### [TASK DIRECTIONS]
Although the data holds pictures, return only the lines from the one containing "1024x930 pixels." to the end, exactly, and without them.

### [AVAILABLE RECORDS]
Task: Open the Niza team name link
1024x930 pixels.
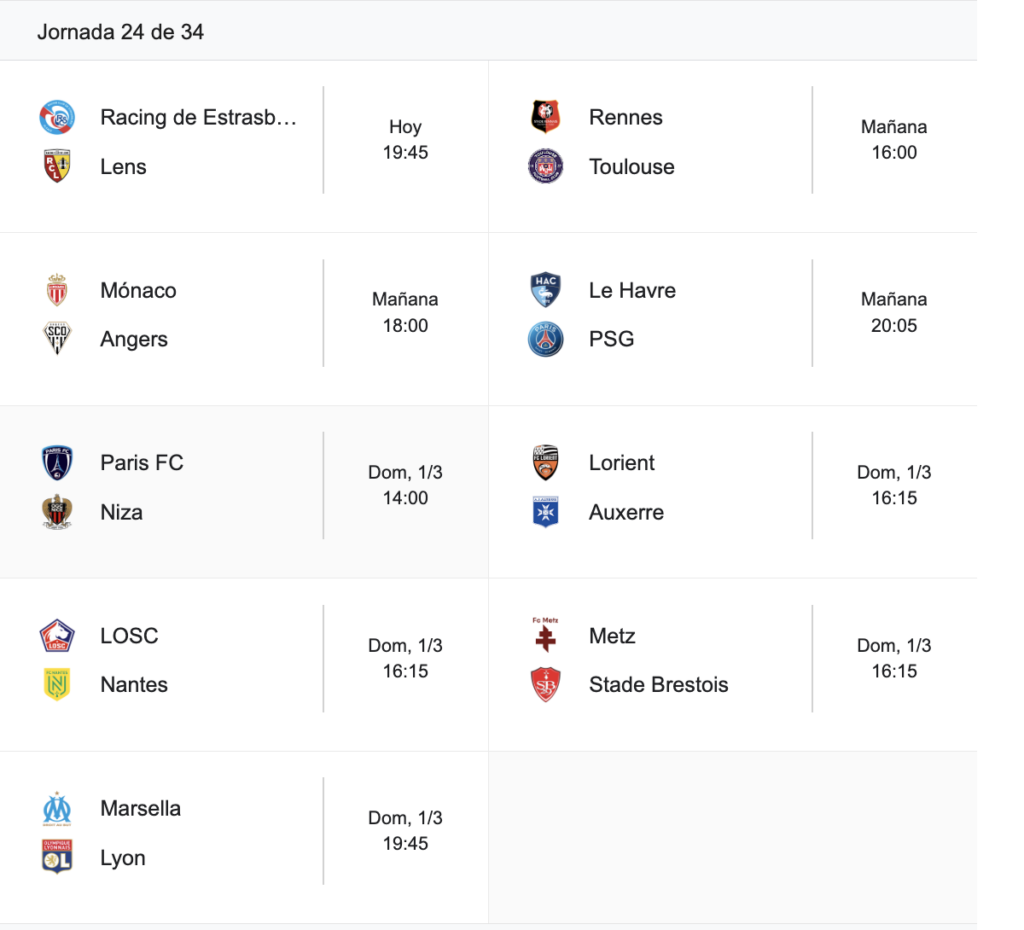Action: pos(121,512)

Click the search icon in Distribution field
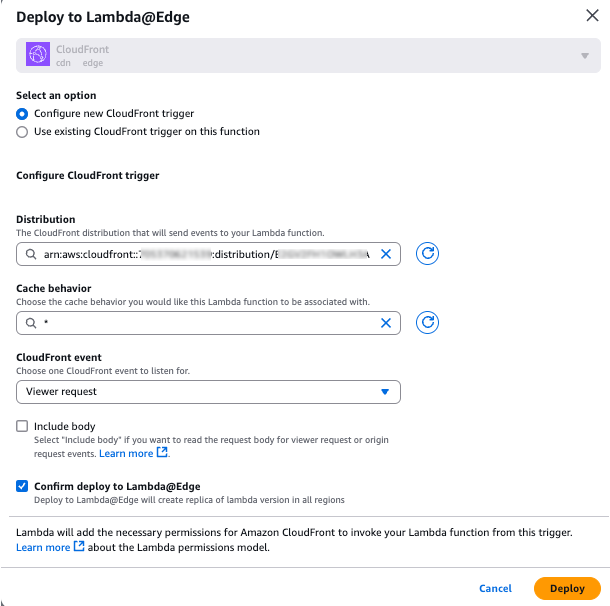[x=32, y=254]
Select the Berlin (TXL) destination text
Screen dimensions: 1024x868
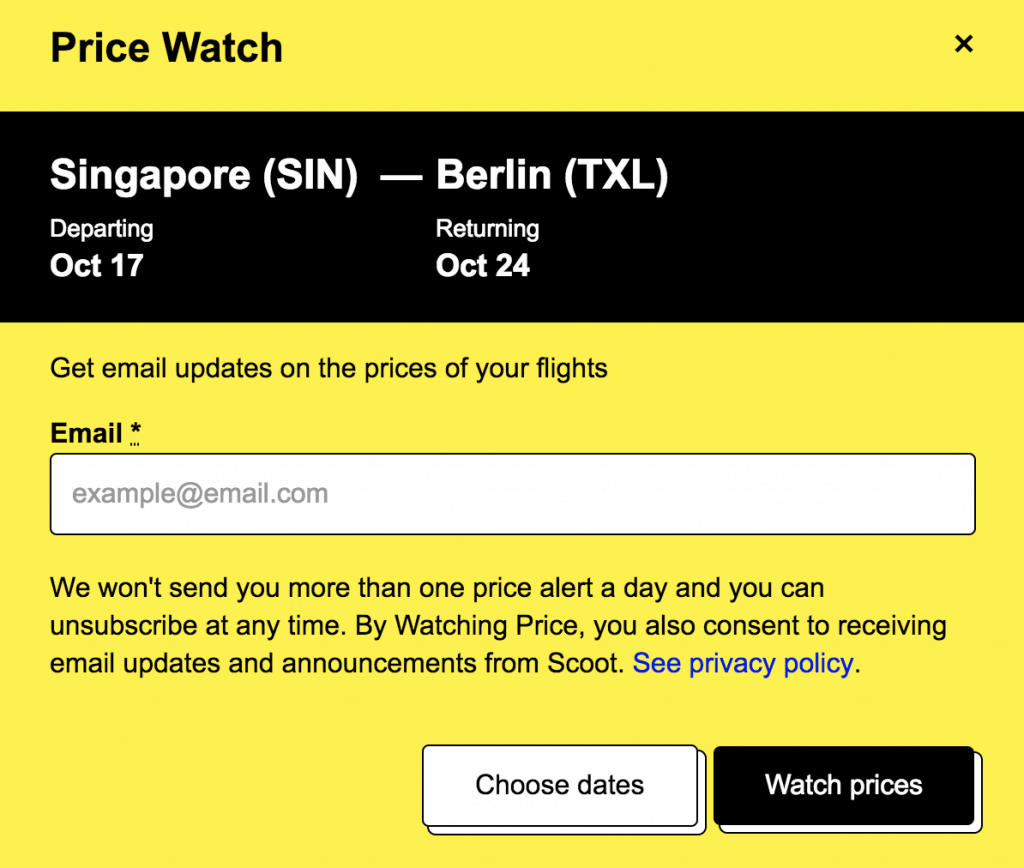pyautogui.click(x=552, y=176)
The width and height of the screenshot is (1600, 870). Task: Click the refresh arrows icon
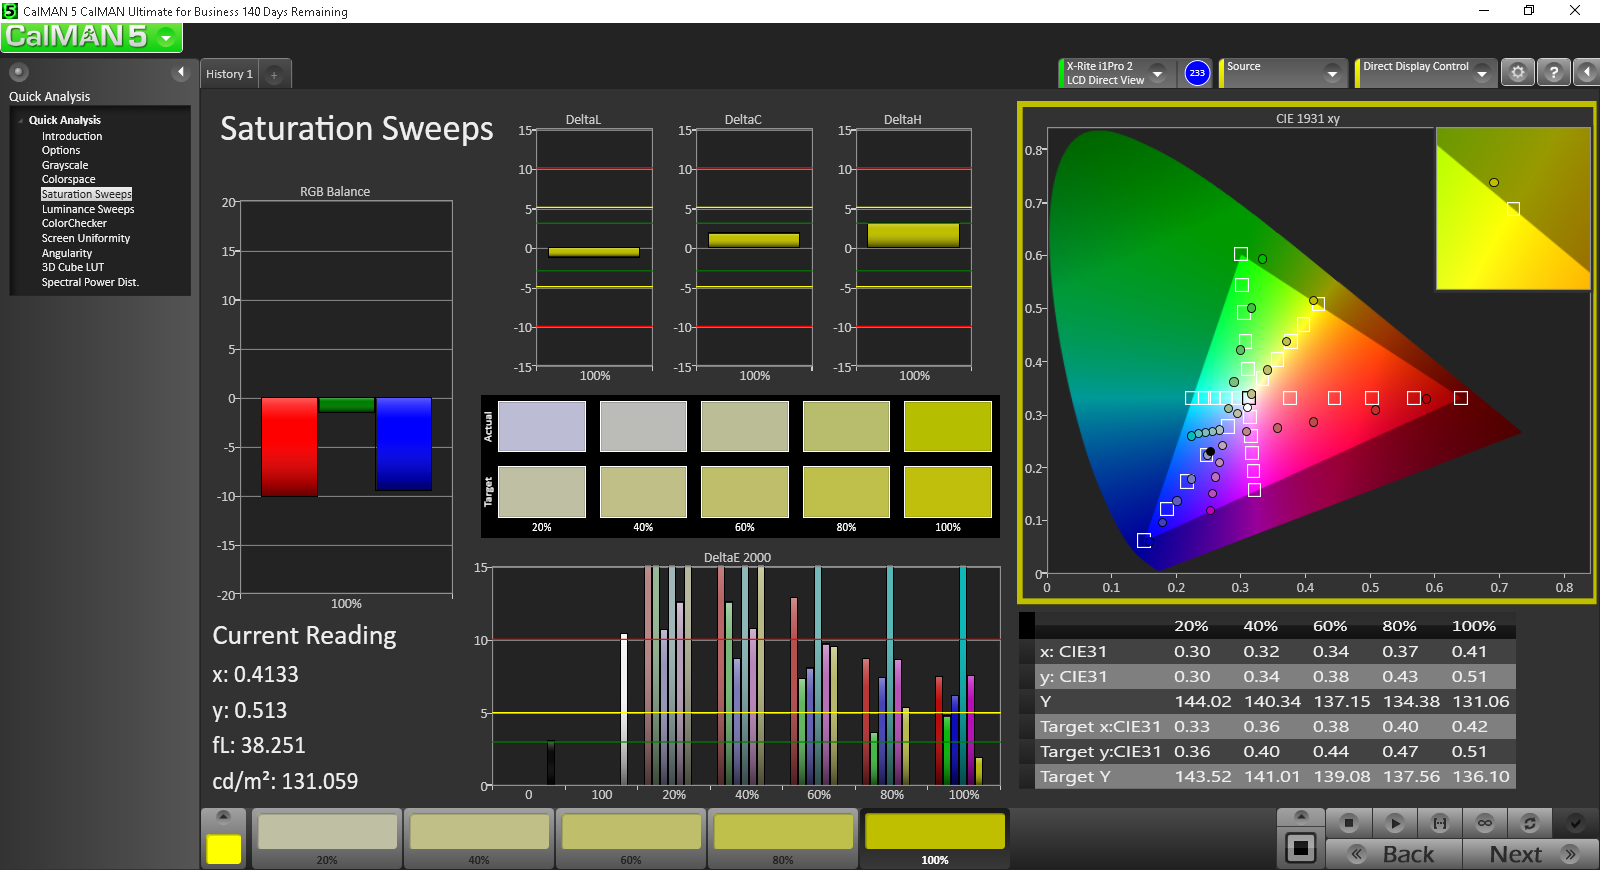coord(1529,823)
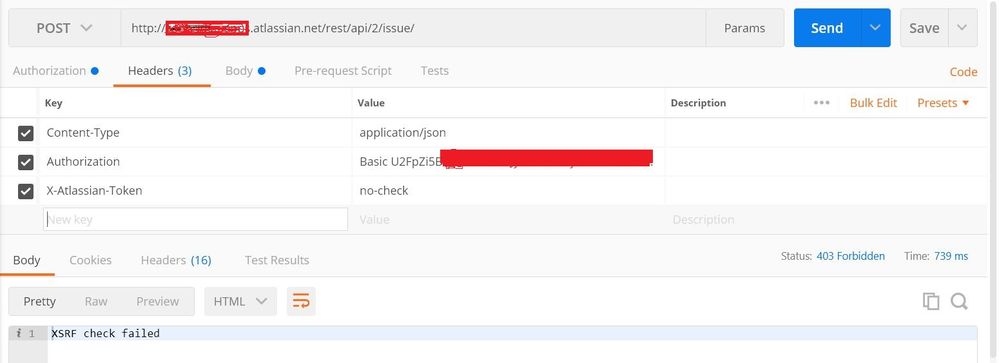Select the Raw response view
This screenshot has width=999, height=363.
pos(96,301)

### [TASK RESPONSE]
1024x930 pixels.
Action: pos(121,512)

Click the search icon in Distribution field
[x=32, y=254]
Select the Berlin (TXL) destination text
Screen dimensions: 1024x868
pyautogui.click(x=552, y=176)
The width and height of the screenshot is (1600, 870). Task: Click the refresh arrows icon
coord(1529,823)
Select the Raw response view
This screenshot has width=999, height=363.
pos(96,301)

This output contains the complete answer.